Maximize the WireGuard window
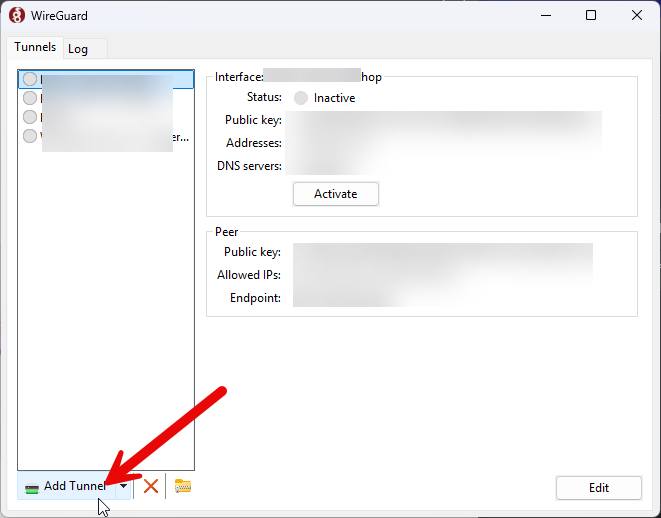This screenshot has width=661, height=518. pos(591,16)
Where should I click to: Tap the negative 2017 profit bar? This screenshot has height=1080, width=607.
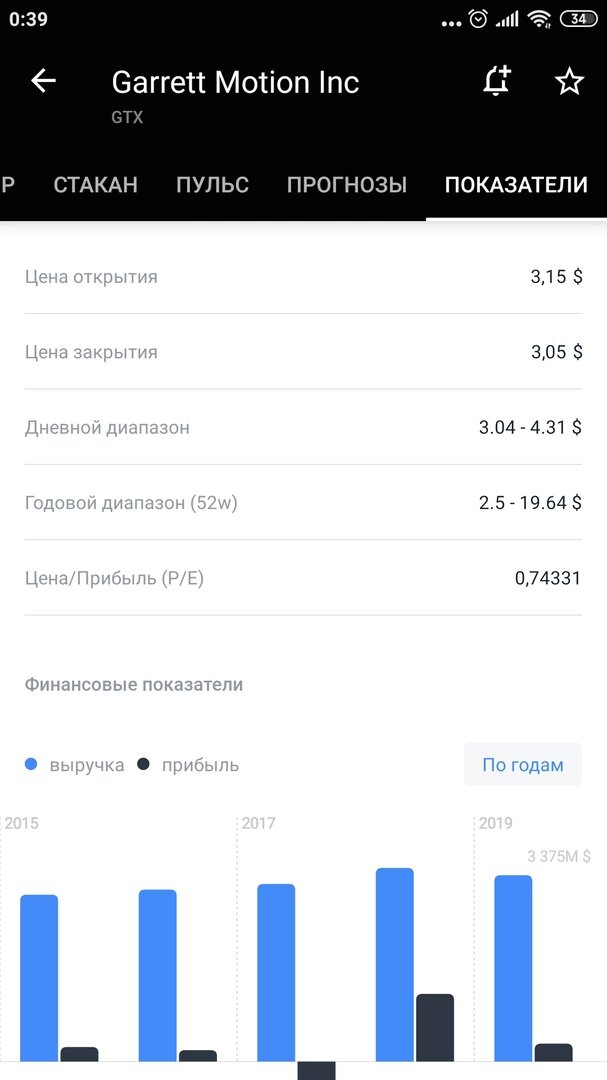316,1070
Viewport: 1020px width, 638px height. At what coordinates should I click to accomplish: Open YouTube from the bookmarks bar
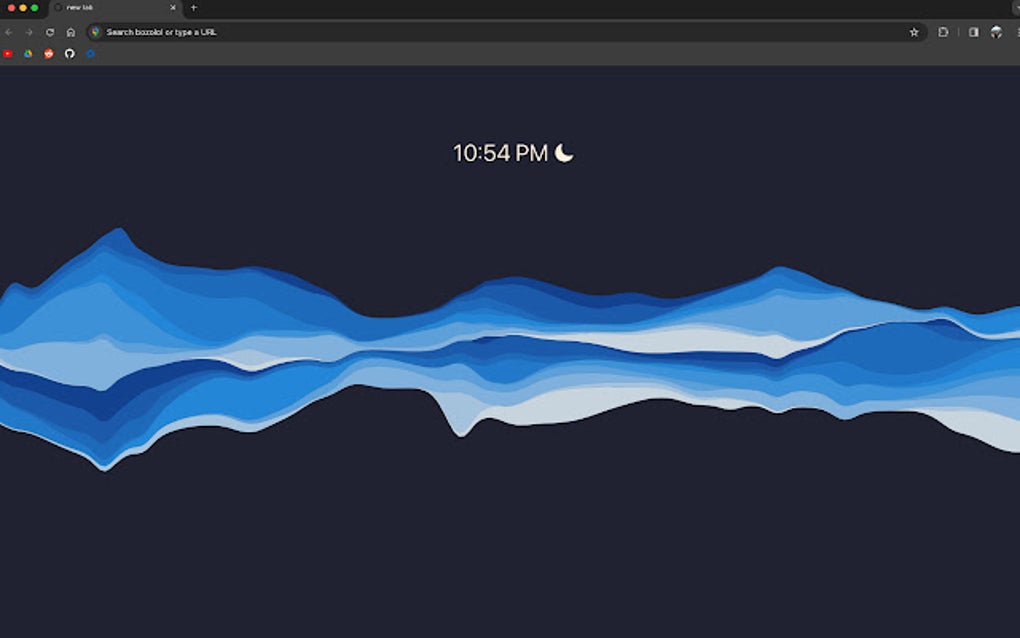(9, 54)
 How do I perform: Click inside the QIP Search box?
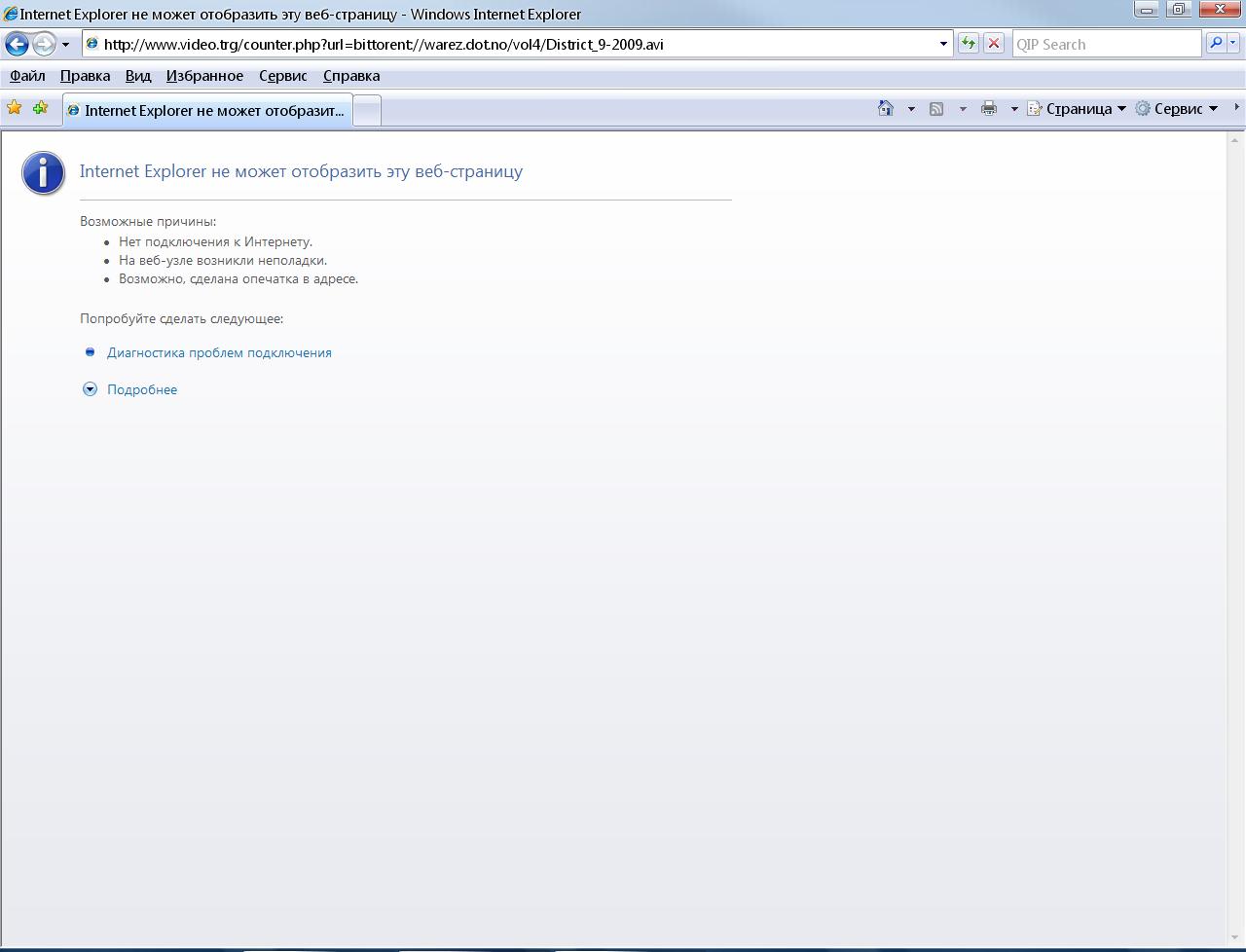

○ ○ ○ ○ ○ ○ ○

— Assignment —
Leave every picture out. Retype the remaining data exactly.

— Written solution —
Maximize the WireGuard window
This screenshot has width=661, height=518. pos(591,16)
Where should I click to: Tap the negative 2017 profit bar? This screenshot has height=1080, width=607.
316,1070
Viewport: 1020px width, 638px height. At what coordinates should I click to accomplish: Open YouTube from the bookmarks bar
(9, 54)
 How do I perform: Click inside the QIP Search box?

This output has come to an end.